The University of California has decided to ban all forms of smoking and tobacco products throughout its campuses. The policy was recently announced earlier this month and will gradually take effect over the next two years.
“As a national leader in healthcare and environmental practices, the University of California is ready to demonstrate leadership in reducing tobacco use and exposure to secondhand smoke,” stated Yudof in a public letter to each campus chancellor. “Offering a smoke-free environment will contribute positively to the health and well-being of all UC students, faculty, staff, and our patients and visitors.”
According to state and national public health records, California’s 12 percent smoking population is one of the lowest in the nation, compared to the national average of 19.6 percent. Nearly 8 percent of all UC students smoke, with a slightly higher percentile among campus employees. The aim of the new policy is to encourage healthier lifestyles through preventative care and to create a safe environment for those who would otherwise be subject to secondhand smoke.

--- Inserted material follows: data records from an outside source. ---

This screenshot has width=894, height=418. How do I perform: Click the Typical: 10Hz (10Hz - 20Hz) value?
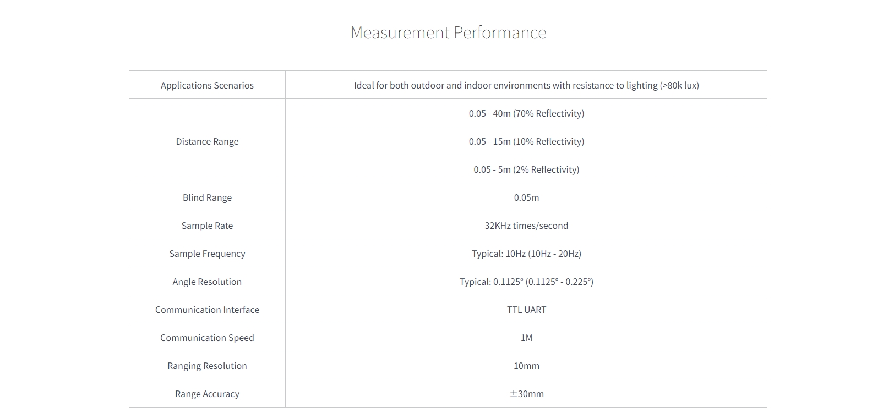[x=526, y=254]
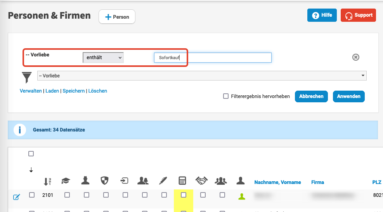Tick the select-all checkbox above the table
The width and height of the screenshot is (383, 212).
pos(31,154)
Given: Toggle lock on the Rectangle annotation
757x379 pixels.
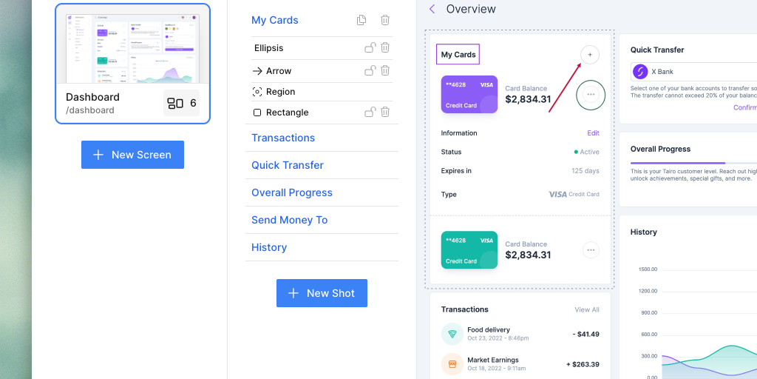Looking at the screenshot, I should (x=370, y=113).
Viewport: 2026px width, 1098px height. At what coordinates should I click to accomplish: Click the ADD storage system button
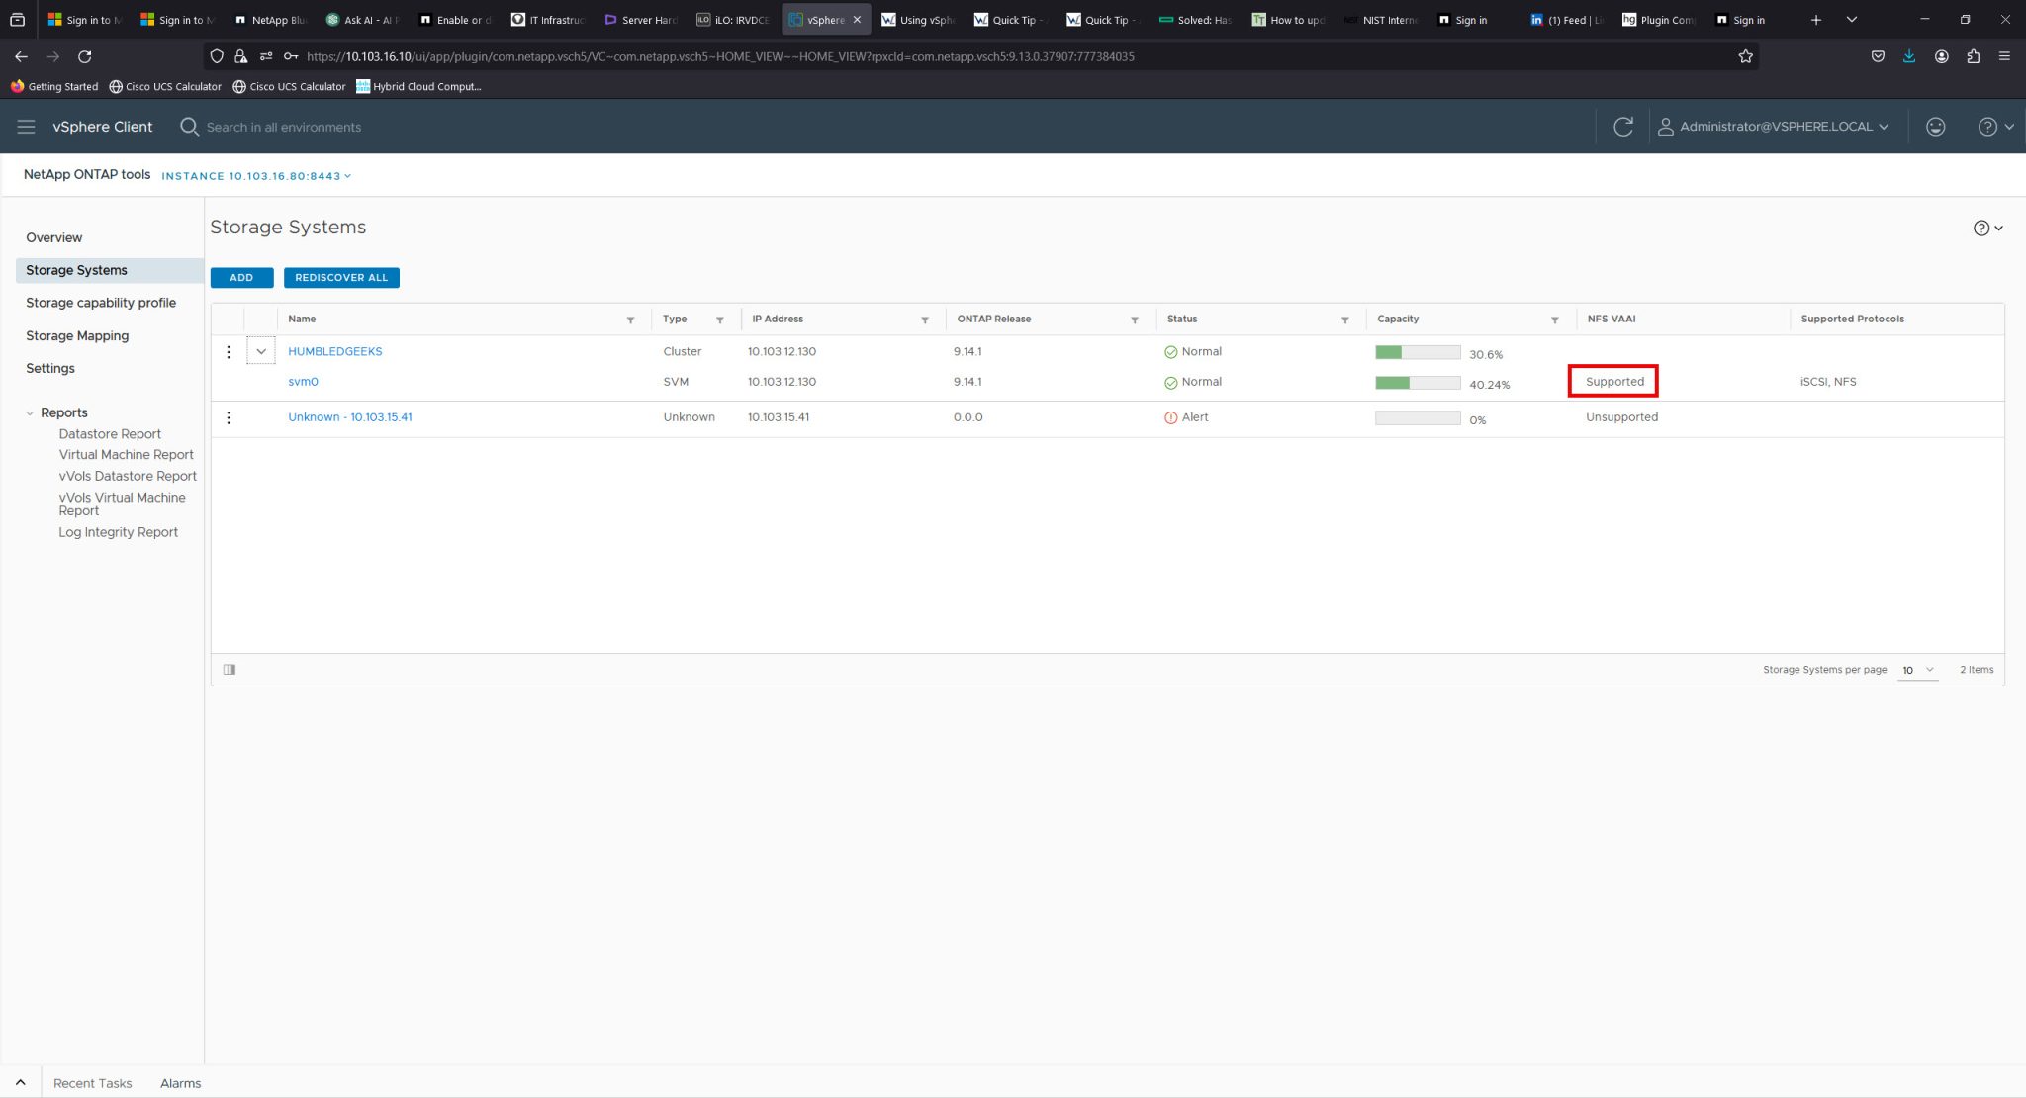tap(241, 277)
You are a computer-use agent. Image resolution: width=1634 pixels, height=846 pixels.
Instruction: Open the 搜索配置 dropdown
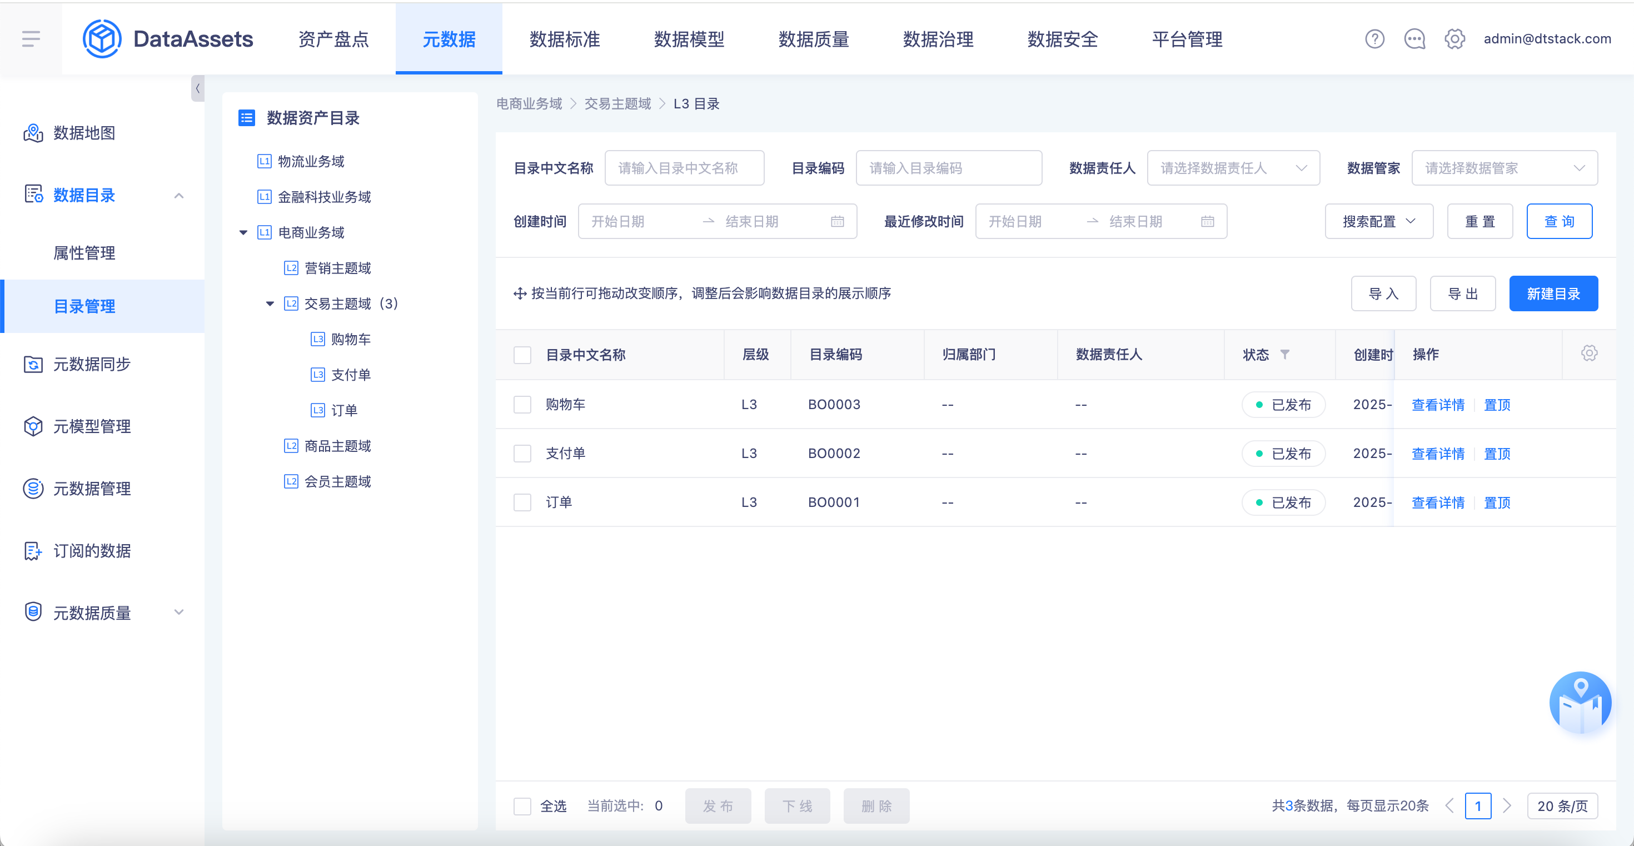pos(1378,221)
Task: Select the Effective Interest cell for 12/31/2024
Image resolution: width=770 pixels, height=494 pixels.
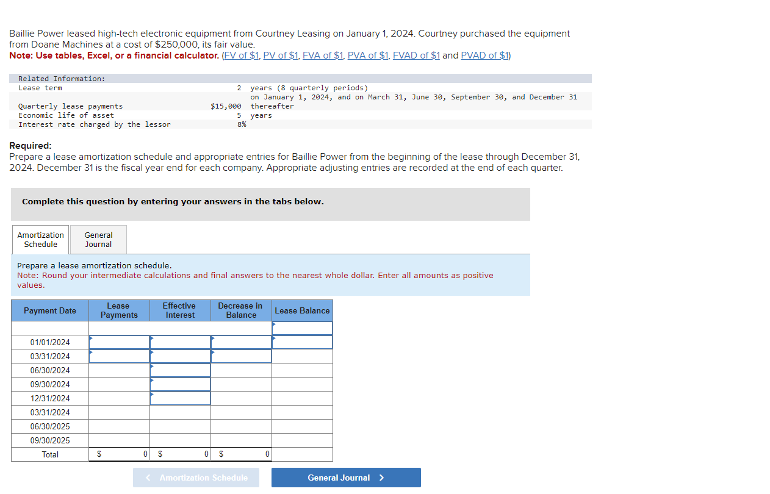Action: coord(179,398)
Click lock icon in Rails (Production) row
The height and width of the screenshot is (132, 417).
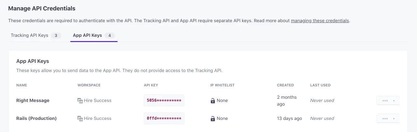(x=213, y=119)
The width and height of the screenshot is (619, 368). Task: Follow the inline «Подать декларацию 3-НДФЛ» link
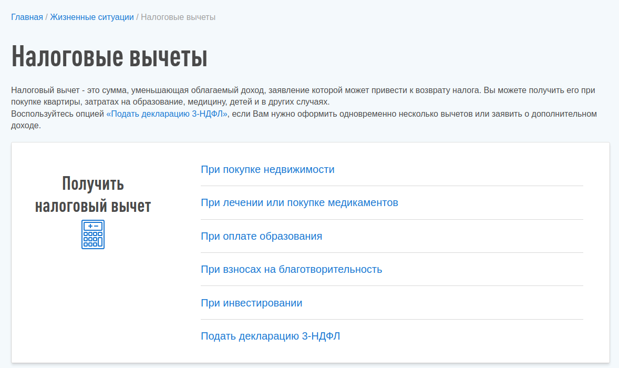point(167,114)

UC Riverside Preventive Care Specialist Dr. Ken Stewart has worked with the Wellness Oversight Committee for the last few years focusing on areas such as smoking education and awareness. “The UC is transitioning into a smoke-free environment and we have programs here which will help students stop smoking” stated Stewart. “Many of them in school want to stop smoking because they realize it’s a problem for their health, they realize they want to be free from that hacking cough so we here at the campus health center help them make that transition.”
UC Riverside’s current smoking policy requires “a distance of 25 feet from a building’s entries, outdoor air intakes and operable window” for smokers, but this policy has gradually resulted in 10 designated smoking areas around campus. Due to the recent decisions made by the university, the advertisement and usage of all smoking and tobacco products will be banned by 2014. “To completely take away that right [to smoke] and provide us with one corner? I guarantee you over 90 percent of the smokers will continue to smoke because it’s a habit. I understand those who do smoke and those who don’t smoke, but sometimes I just need a cigarette,” said third-year biology major Devon Robinson, a regular smoker who felt strongly against the decision.
According to scientific findings, certain “triggers” in one’s environment—namely, stress—can play a role in motivating one to smoke. “For example, if they drive a certain way, a certain route to school and doing that route they may stop at a stop light and it triggers them to smoke then I suggest them to go another route,” added Stewart, who also said that there are programs at both the Campus Health Center and the Well to combat smoking habits. One initiative provides “quit kits” to aid those who wish to take the necessary steps in combating their smoking addiction.
”I think the university as a whole is moving towards stronger and better health for our students because in college this is where a lot of students create the kind of lifestyle that they want,” said Stewart.